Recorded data
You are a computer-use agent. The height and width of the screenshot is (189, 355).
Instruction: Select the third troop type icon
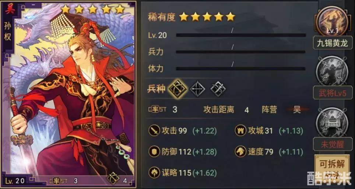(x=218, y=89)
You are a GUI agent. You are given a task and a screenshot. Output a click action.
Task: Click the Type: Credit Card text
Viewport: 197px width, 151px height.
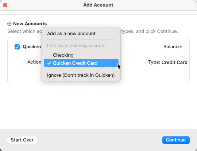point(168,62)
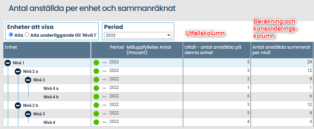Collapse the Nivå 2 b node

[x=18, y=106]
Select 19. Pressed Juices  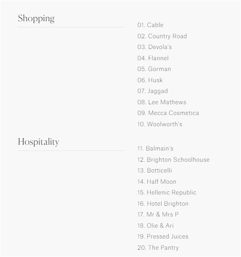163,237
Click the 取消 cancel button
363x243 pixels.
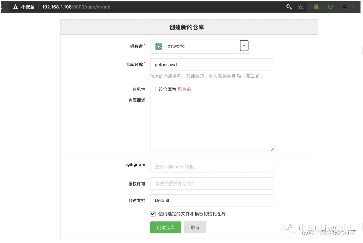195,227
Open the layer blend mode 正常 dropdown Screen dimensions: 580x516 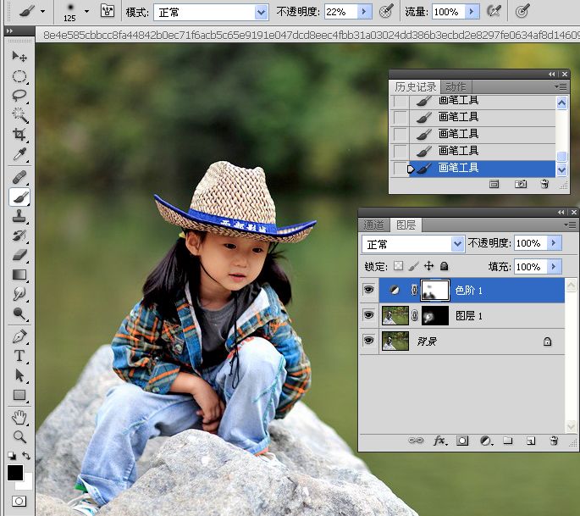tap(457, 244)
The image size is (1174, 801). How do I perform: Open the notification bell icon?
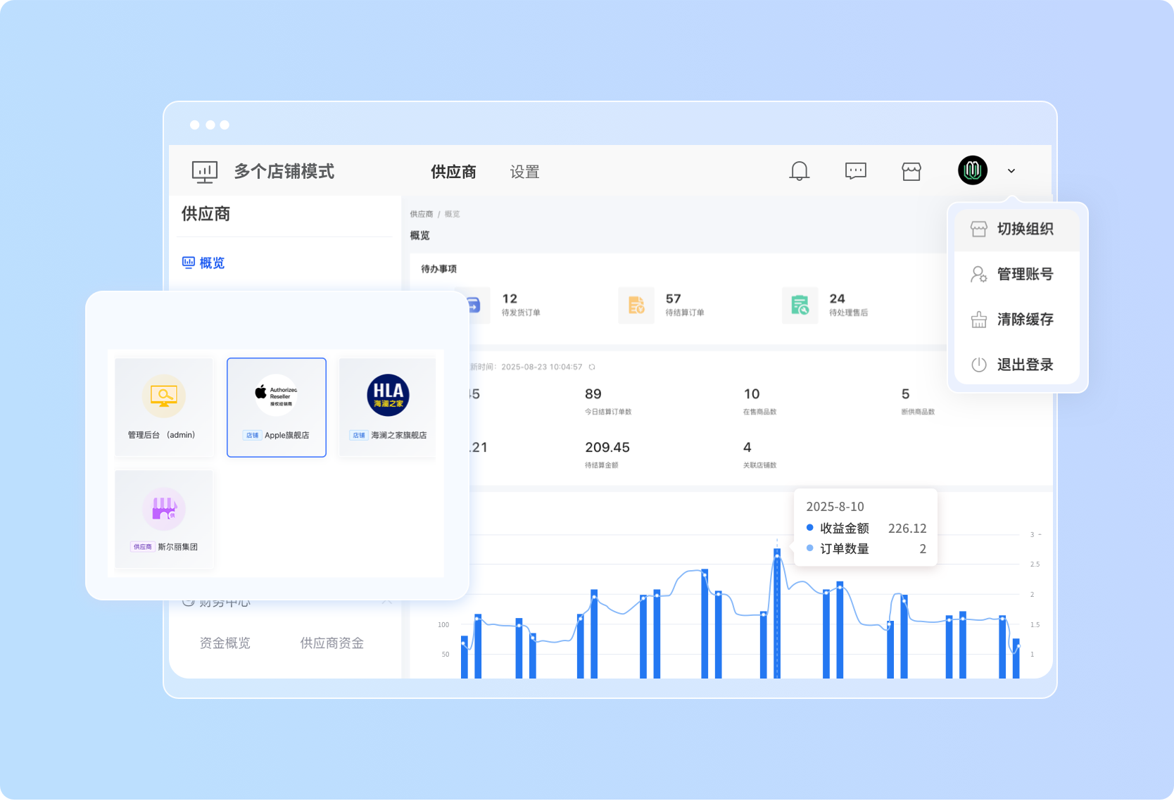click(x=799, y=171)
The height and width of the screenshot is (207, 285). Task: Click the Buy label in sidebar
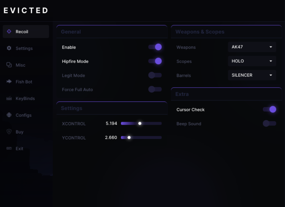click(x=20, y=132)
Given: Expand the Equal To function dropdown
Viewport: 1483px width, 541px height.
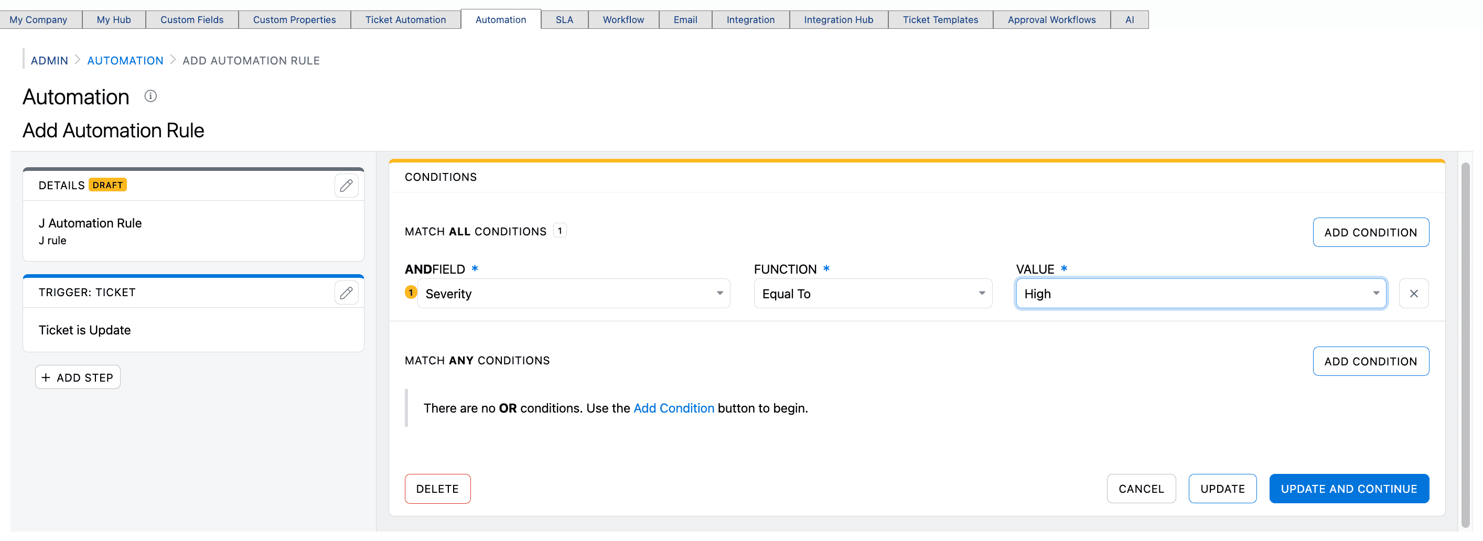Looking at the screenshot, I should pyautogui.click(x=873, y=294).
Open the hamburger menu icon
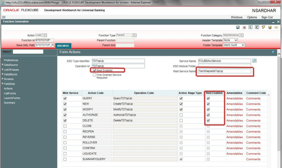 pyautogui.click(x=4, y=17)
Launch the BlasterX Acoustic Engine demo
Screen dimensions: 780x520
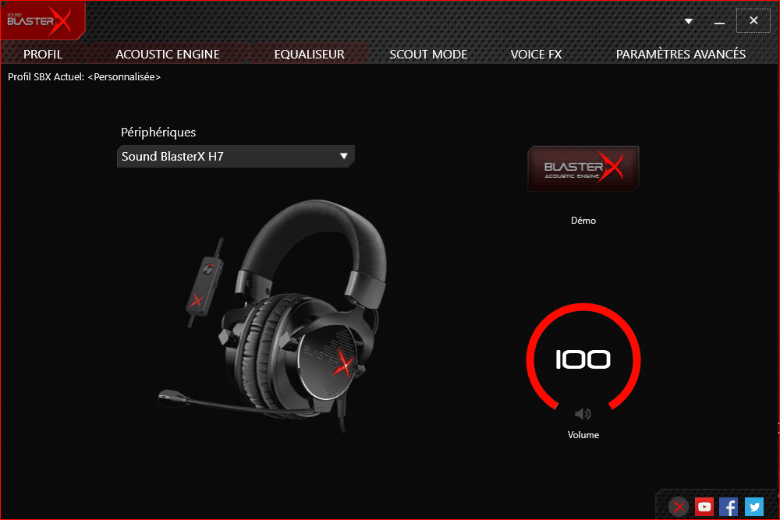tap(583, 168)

...

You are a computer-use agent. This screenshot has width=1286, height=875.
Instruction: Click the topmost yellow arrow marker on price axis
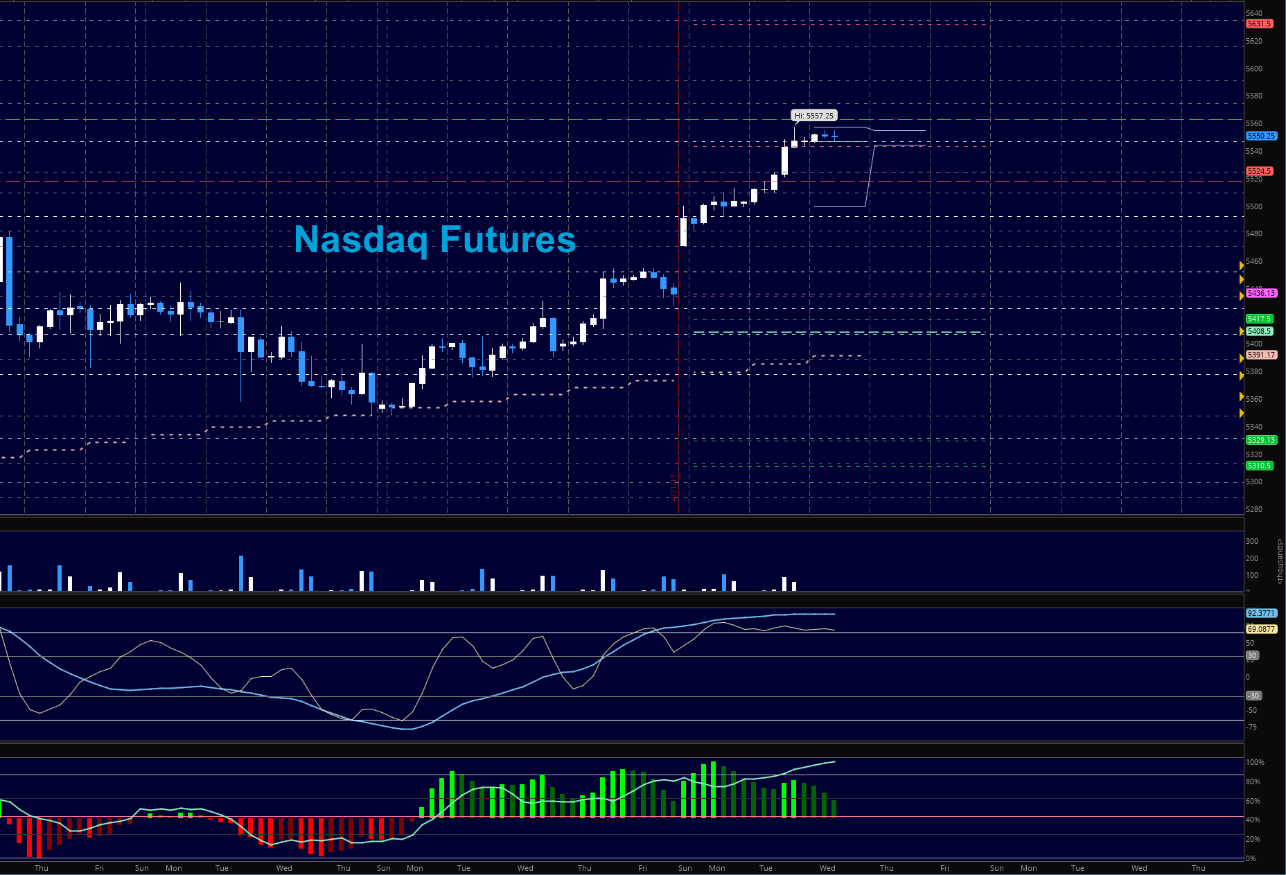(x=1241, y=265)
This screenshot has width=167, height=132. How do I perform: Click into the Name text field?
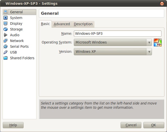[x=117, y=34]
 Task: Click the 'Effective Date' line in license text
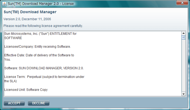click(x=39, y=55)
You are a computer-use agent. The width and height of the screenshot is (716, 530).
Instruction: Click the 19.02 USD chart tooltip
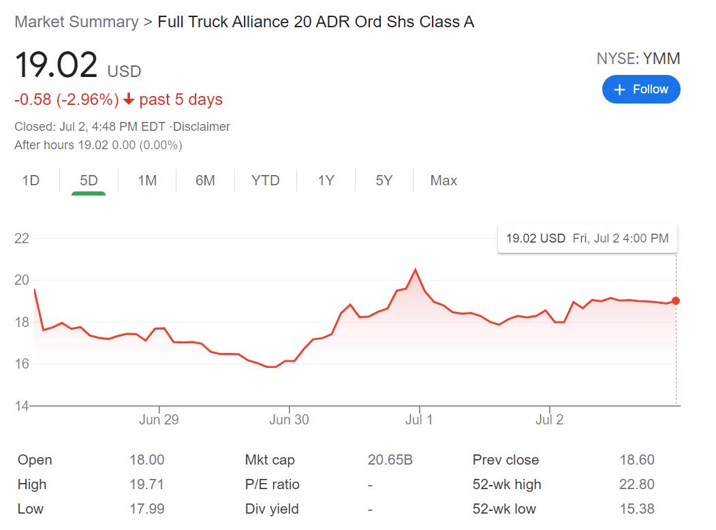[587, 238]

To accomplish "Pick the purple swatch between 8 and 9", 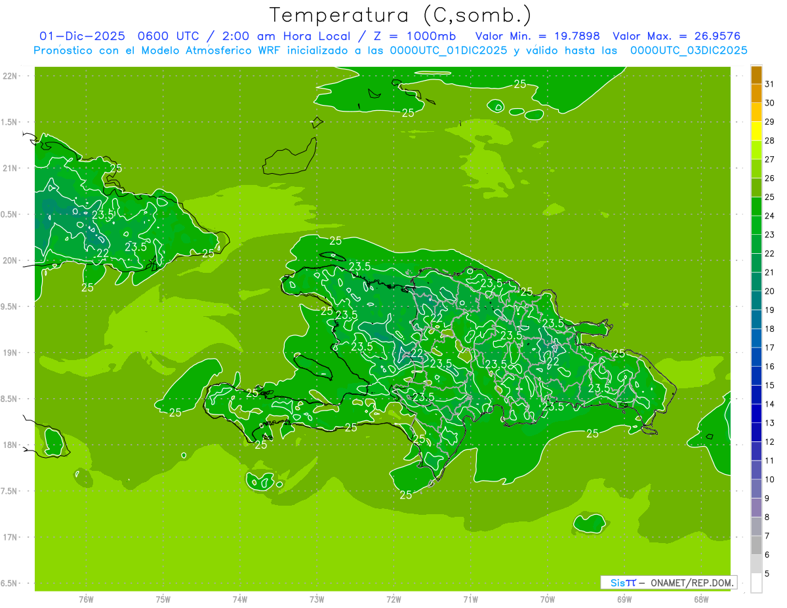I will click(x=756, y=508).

...

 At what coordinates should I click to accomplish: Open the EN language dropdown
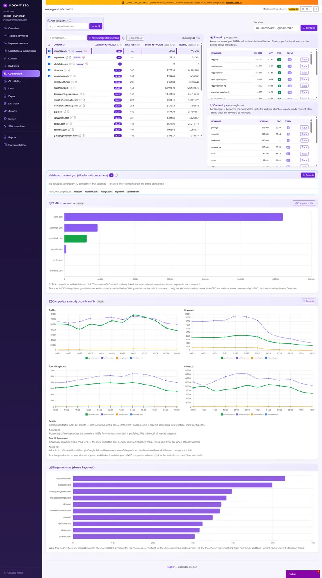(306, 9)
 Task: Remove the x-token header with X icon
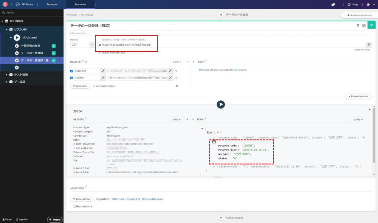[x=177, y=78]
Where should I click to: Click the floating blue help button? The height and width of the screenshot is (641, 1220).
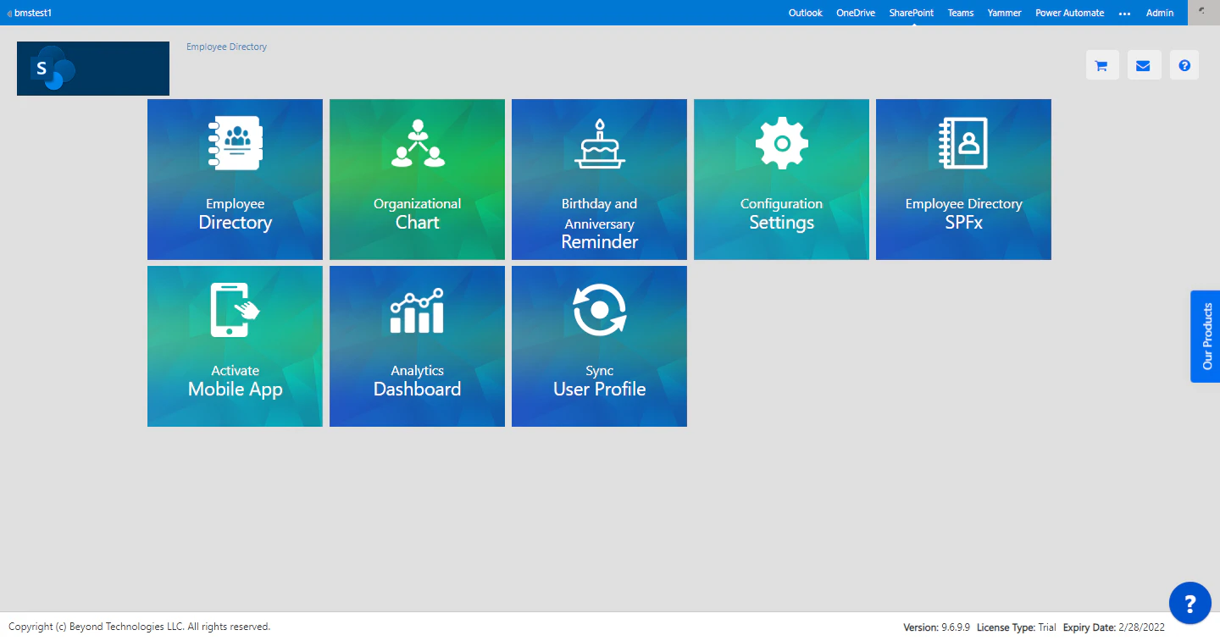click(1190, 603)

* **Problem description**:
Only the number of lines above that contain "computer" should be given as the answer.

* **Answer space**:
3